> _AIM OF THE EXERCISE_
Copy every line of the data that contains the string "agent".

***

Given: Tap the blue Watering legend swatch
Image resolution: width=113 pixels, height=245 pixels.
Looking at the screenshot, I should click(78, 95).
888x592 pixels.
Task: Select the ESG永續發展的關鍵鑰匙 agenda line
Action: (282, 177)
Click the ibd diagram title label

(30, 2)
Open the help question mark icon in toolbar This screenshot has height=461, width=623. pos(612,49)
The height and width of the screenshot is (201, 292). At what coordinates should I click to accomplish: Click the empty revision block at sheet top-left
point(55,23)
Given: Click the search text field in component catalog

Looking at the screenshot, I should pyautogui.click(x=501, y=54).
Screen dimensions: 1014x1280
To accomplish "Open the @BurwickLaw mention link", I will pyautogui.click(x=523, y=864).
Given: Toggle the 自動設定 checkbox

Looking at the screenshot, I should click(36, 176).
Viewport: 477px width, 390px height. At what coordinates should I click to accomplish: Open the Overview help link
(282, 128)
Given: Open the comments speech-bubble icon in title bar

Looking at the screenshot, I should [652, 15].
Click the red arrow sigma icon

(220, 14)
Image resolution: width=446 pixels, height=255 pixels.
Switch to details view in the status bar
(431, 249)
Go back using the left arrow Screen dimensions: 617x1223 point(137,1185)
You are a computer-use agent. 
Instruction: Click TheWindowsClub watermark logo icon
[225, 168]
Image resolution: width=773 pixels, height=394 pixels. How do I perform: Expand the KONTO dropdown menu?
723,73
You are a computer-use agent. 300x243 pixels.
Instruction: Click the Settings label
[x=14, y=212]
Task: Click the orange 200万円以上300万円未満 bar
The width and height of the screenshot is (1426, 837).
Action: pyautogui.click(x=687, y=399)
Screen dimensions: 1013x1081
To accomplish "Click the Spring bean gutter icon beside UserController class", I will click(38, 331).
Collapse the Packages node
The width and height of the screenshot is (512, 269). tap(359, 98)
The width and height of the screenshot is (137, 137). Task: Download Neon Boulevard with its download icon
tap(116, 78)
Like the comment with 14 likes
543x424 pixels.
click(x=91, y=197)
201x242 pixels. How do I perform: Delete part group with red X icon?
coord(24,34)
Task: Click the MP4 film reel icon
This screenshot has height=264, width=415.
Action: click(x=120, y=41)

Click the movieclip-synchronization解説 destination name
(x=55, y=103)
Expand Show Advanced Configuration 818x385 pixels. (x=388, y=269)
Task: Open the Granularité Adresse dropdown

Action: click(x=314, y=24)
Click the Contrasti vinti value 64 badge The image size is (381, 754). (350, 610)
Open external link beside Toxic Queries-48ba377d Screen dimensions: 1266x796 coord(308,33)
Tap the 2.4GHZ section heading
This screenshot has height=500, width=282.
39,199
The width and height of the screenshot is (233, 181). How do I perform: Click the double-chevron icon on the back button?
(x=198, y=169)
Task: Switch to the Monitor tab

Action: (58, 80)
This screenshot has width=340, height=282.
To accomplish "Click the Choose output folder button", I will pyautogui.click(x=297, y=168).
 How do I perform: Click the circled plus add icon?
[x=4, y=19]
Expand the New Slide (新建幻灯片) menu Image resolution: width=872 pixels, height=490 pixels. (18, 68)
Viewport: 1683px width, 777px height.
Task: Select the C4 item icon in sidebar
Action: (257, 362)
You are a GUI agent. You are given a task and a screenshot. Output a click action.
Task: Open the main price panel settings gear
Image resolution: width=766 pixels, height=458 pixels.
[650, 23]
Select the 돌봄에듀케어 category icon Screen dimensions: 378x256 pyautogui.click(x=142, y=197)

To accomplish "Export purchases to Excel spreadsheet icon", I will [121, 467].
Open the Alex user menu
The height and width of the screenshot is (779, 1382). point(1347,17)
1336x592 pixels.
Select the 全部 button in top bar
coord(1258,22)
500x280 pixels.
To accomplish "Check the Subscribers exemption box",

***

> _ANSWER TO THIS EXERCISE_
You are a computer-use agent. 
You are a computer-use agent. 300x243 pixels.
You are a GUI agent. You are given a task and a screenshot. Output a click action.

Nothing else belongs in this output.